• Text to read
THE TRUE STORY OF A LEGENDARY RANGER

Military buffs will give this high marks; general readers may find it hard to relate to the author’s relentlessly macho...

Memoirs from members of Special Forces tend to mix combat fireworks with a leavening of modesty, but O’Neal, writing with veteran co-author Fisher (with Tom Coughlin: Earn the Right to Win, 2013, etc.), dispenses with the modesty at no great cost.

True to the traditions of the genre, the author passed a miserable childhood. At 15, he stole his cousin’s birth certificate and enlisted in the Army. Sent to Vietnam in 1967, he found his calling and fought enthusiastically until his deception came to light. Discharged, he re-enlisted under his real name, repeated his training, returned to Vietnam and soon joined the elite Long Range Reconnaissance Patrol units. After two years of grueling patrols and battles, he returned to the United States and Ranger School in 1971. With the war winding down, O’Neal served on elite parachuting teams and taught hand-to-hand combat before joining America’s first anti-terror unit. Yearning for action, he left the Army to train troops for Nicaraguan dictator Anastasio Somoza, who was fighting Sandinista guerrillas. This produced action but ended disastrously in the death of O’Neal’s family, with O’Neal himself barely surviving capture and torture. In 1981, he returned to the Army to help organize its Survival, Evasion, Resistance and Escape School. After retiring, he continued to train Special Forces in his aggressive techniques. His personal life was less happy. He undoubtedly suffered a chronic post-traumatic stress disorder and often abused drugs both for PTSD and the pain of his many injuries.

• Provided material

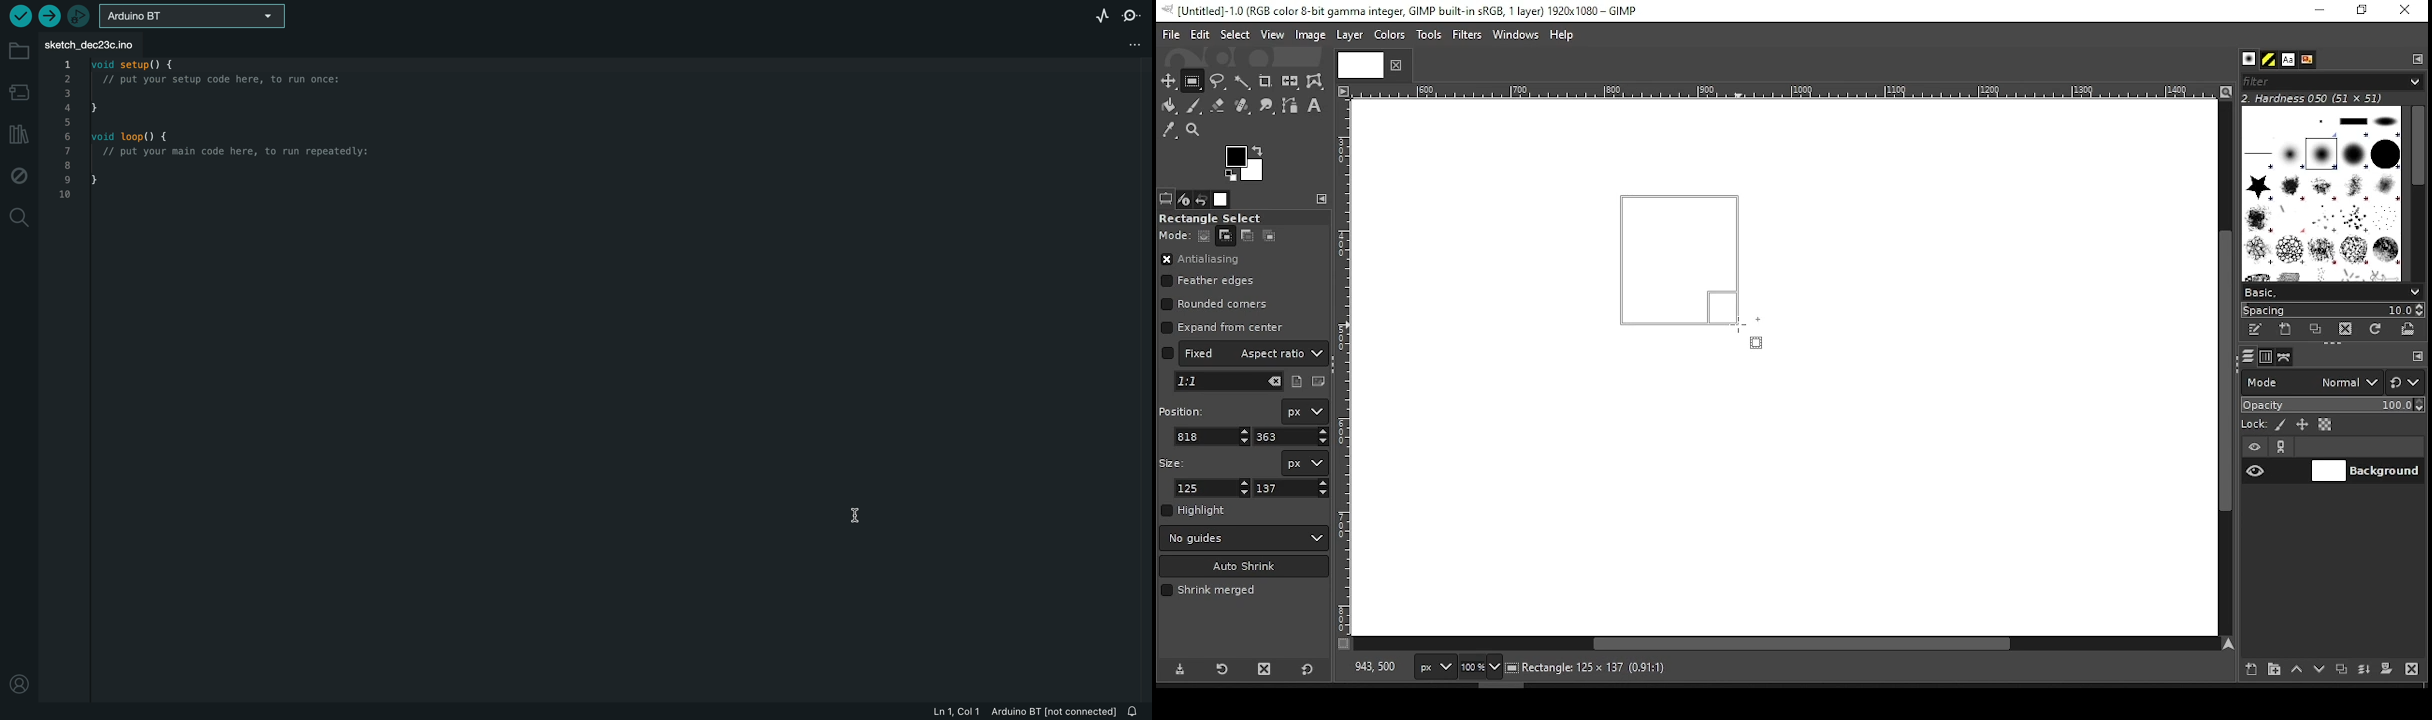  I want to click on restore, so click(2364, 11).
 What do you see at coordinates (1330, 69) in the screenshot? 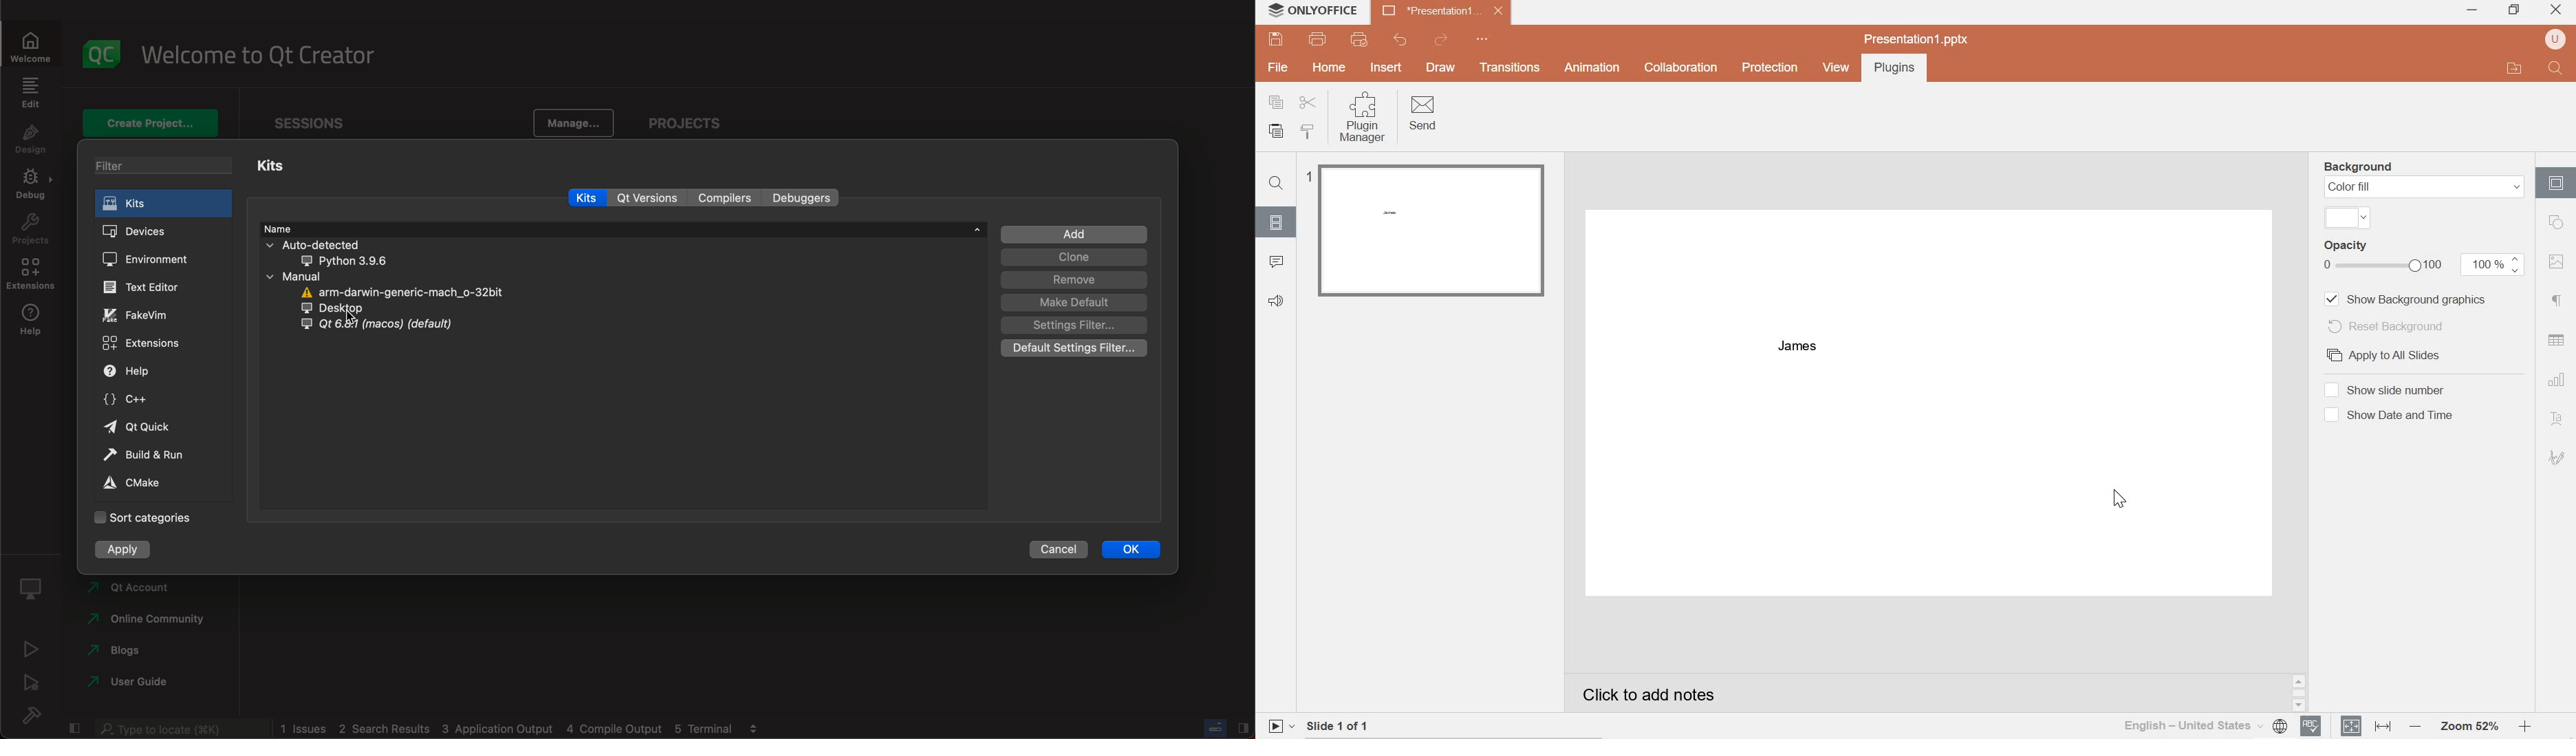
I see `hOME` at bounding box center [1330, 69].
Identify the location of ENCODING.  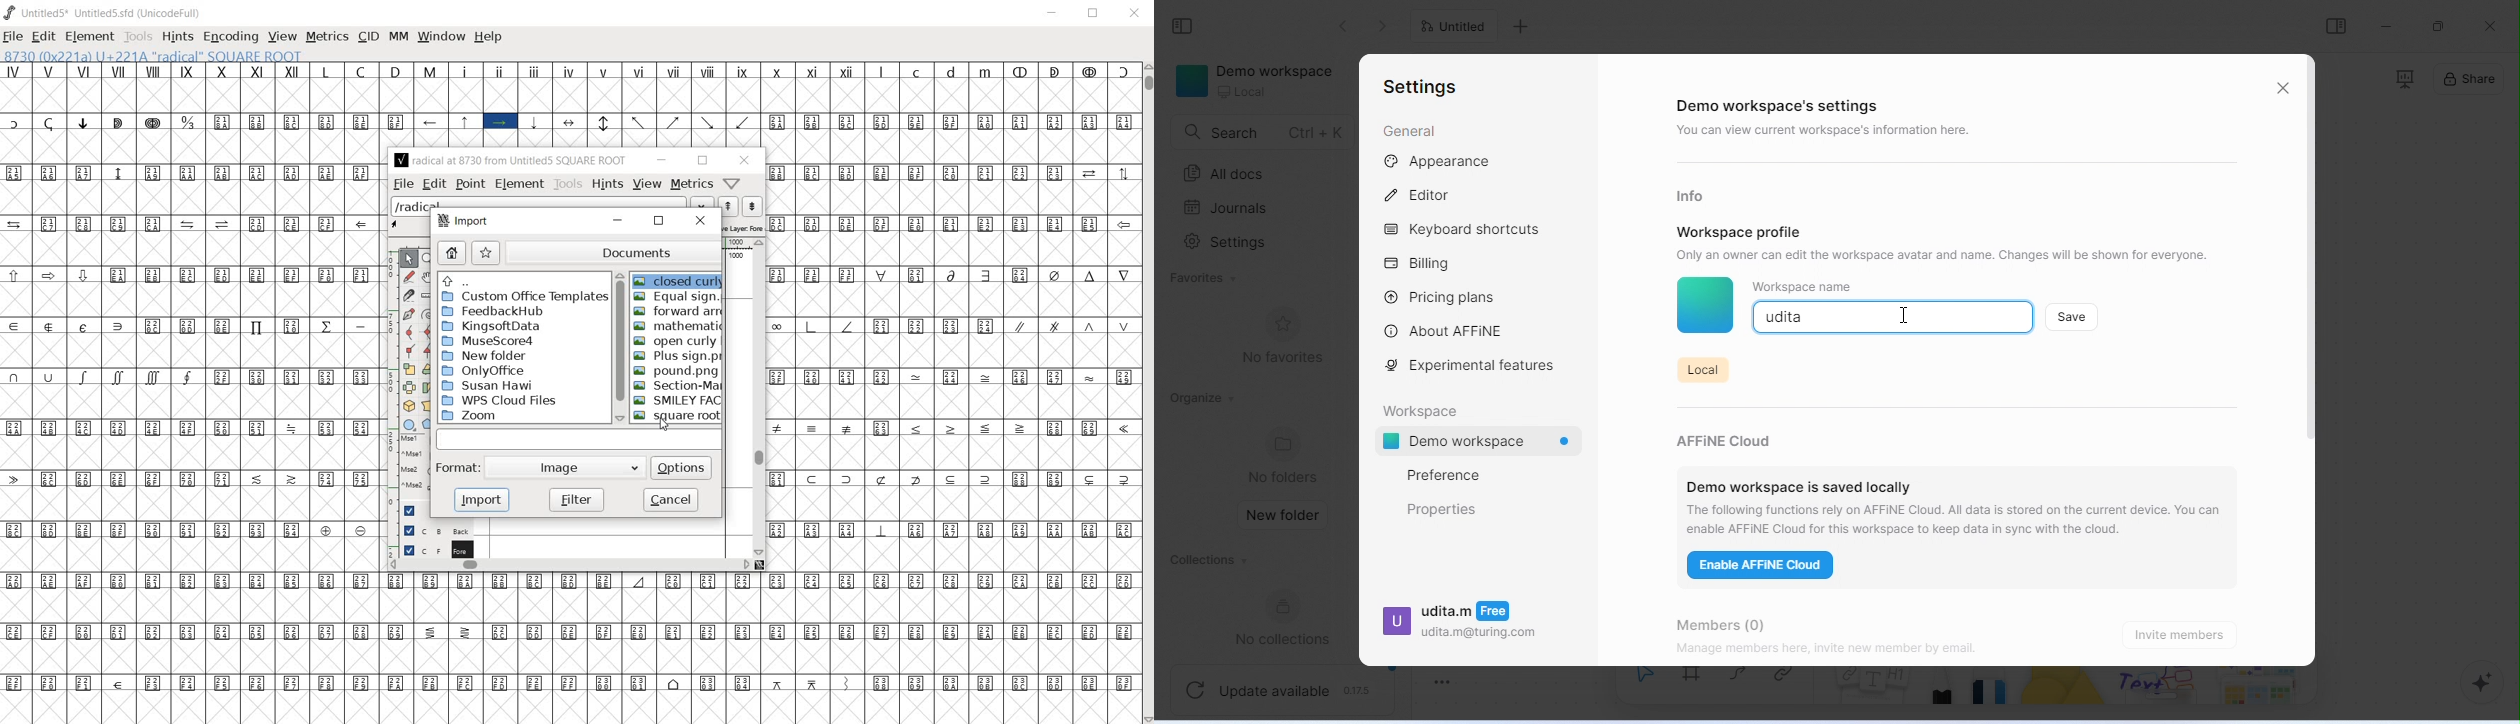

• What you need to do
[a] From the review of the Ranger memoir, quote the stretch from "THE TRUE STORY" through "no great cost.".
[b] List every year that appears in the review of the Ranger memoir.
[c] According to the review of the Ranger memoir, how did O'Neal manage to enlist in the Army at 15?

• Answers to the exercise
[a]
THE TRUE STORY OF A LEGENDARY RANGER

Military buffs will give this high marks; general readers may find it hard to relate to the author’s relentlessly macho...

Memoirs from members of Special Forces tend to mix combat fireworks with a leavening of modesty, but O’Neal, writing with veteran co-author Fisher (with Tom Coughlin: Earn the Right to Win, 2013, etc.), dispenses with the modesty at no great cost.

[b] 2013, 1967, 1971, 1981

[c] He stole his cousin's birth certificate.